Happy Reading
🍀🍀🍀
“Dulu, gue pernah kok benci sama bokap nyokap gue karena kesalahpahaman itu. Waktu gue dengar cerita dari bokap nyokap gue kalau gue pernah tinggal sama bu Halimah, gue marah. Gue pikir, mereka udah tega banget buat ngebuang gue. Tapi, ternyata apa? Faktanya, gue salah besar. Karena, ceritanya nggak seperti yang gue bayangkan.”
“Gue harap, lo nggak kayak gue yang dulu, Nay. Yang sembarang menghakimi. Gue nggak maksa lo. Itu semua hak lo. Tapi, gue saranin lo buat ketemu sama kakek lo. Setelah itu, lo bisa tanyain ke kakek lo semua pertanyaan yang sekarang ada di benak lo, Nay. Lo ungkapin semuanya. Jangan ada yang berusaha lo tutupin lagi. Selesaikan semua masalah lo. Gue yakin, kok. Ini semua cuma masalah kesalahpahaman.”
Setelah kepulangan Haydan, aku kembali masuk dan mengurung diri di dalam kamar. Kali ini, bukan karena aku yang kecewa terhadap siapa pun, melainkan karena aku yang ingin mempunyai lebih banyak waktu untuk sendiri dan merenungkan semua masalah ini.
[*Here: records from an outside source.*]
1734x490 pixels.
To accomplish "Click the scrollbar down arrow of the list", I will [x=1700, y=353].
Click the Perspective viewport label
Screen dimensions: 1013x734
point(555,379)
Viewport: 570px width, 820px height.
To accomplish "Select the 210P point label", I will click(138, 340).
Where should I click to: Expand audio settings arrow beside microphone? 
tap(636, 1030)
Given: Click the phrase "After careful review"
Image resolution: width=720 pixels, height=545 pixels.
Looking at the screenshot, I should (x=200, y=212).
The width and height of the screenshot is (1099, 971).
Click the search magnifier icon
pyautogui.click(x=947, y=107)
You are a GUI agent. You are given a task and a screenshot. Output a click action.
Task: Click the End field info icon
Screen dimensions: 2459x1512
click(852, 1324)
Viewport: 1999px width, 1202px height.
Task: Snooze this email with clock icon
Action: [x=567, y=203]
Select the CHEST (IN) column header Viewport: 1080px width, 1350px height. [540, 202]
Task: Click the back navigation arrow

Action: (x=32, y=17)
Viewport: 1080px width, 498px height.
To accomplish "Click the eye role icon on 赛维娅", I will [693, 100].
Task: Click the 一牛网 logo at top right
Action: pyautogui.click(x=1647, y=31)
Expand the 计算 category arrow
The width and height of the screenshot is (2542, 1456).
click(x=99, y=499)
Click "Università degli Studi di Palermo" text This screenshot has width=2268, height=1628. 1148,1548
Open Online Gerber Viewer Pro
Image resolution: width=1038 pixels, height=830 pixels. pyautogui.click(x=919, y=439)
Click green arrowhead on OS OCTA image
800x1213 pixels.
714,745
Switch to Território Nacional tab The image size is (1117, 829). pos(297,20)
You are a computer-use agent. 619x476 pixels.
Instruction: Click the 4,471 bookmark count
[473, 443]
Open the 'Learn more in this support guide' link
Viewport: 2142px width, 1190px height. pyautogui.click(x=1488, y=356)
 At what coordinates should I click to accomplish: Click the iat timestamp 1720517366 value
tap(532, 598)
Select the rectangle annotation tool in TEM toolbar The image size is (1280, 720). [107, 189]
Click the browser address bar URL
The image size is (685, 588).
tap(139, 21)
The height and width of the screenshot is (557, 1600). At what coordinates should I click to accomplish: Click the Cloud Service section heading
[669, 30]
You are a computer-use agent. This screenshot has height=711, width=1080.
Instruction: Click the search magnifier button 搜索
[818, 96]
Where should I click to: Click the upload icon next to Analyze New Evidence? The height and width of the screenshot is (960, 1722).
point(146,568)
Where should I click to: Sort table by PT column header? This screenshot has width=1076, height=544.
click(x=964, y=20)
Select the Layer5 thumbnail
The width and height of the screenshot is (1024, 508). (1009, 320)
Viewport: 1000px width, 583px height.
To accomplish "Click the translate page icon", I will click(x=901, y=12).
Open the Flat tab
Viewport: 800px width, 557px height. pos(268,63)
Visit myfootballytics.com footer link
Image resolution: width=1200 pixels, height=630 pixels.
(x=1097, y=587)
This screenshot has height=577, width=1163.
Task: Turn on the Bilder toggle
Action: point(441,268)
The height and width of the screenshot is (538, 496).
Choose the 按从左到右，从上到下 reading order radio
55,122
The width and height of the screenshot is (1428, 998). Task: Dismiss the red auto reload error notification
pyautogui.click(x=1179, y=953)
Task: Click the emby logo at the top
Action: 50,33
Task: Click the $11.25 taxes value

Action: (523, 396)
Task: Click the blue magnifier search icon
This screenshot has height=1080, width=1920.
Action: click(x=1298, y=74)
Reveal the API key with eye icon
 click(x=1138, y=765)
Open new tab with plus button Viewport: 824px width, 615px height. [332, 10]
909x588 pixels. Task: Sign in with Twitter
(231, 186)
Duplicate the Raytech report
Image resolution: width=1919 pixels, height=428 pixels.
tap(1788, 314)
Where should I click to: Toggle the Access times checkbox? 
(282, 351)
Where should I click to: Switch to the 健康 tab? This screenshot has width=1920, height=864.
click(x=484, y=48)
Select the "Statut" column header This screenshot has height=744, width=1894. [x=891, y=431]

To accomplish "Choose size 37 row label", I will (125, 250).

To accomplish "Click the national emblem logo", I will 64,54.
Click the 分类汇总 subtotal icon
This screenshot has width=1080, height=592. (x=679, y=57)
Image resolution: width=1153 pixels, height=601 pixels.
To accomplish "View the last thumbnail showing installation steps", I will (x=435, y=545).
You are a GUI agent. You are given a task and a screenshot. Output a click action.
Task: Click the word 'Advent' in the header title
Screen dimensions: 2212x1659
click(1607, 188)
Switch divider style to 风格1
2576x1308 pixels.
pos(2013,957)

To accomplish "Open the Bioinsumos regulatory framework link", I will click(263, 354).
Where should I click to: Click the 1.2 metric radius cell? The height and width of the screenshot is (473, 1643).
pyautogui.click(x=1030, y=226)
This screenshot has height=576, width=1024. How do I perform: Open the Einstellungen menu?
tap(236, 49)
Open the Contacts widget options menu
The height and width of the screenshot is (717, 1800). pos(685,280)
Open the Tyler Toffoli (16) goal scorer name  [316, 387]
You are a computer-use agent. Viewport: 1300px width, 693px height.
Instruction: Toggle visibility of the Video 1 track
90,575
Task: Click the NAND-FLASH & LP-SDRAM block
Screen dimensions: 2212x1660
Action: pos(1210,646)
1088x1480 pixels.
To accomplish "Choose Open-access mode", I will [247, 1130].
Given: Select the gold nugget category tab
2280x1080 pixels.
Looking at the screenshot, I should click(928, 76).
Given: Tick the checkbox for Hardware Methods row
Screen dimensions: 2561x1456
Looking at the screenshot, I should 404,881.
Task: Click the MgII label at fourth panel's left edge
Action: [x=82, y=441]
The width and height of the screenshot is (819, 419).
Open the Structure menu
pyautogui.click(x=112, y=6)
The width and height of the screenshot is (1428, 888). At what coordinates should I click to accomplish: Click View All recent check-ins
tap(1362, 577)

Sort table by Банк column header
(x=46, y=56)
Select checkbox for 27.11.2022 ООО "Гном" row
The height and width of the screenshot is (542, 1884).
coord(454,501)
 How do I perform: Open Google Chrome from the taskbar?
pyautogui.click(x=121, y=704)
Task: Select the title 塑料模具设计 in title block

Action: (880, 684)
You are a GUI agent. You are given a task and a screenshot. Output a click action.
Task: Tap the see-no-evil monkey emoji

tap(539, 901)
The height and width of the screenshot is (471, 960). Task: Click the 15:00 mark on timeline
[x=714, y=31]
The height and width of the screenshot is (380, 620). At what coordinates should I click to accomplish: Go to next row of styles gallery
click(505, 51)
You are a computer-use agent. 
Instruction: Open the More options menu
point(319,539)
Mungkin, Haydan ada benarnya. Boleh jadi, ini semua hanya perihal salah paham. Barangkali, ada fakta yang tidak kuketahui. Harusnya, aku bisa lebih bijak untuk menanggapi masalah ini. Harusnya, aku paham bahwa sejauh apa pun aku berlari menjauhi masalah yang ada, aku akan tetap menghadapinya. Mungkin tidak sekarang, tapi nanti.
Aku mengusap wajahku frustrasi. Masalah ini cukup menyita waktu dan perhatianku. Aku bahkan sampai menelantarkan tugas kuliahku yang harusnya kukerjakan kemarin demi memikirkan masalah ini.
“... gue saranin lo buat ketemu sama kakek lo.”
Sepertinya, Haydan memang benar. Aku harus menemui kakek dan menyelesaikan semua masalah yang ada. Setidaknya, itu jalan satu-satunya agar aku dapat berdamai dengan masa lalu.
🍀🍀🍀
Aku berjalan menghampiri Buna yang saat ini ada di kamarnya. Buna terlihat tengah melipat pakaian yang baru saja kering. Karena posisi Buna yang membelakangiku, maka tentunya Buna tidak menyadari keberadaanku. Hingga saat aku duduk di sebelahnya dan menciptakan guncangan kecil di ranjang, Buna segera menoleh dan baru menyadari keberadaanku.
“Sayang?” Buna membeo.
“Ada apa ke kamarnya Buna?” tanya Buna selanjutnya, namun aku tidak menjawab, melainkan langsung memeluk Buna dari samping.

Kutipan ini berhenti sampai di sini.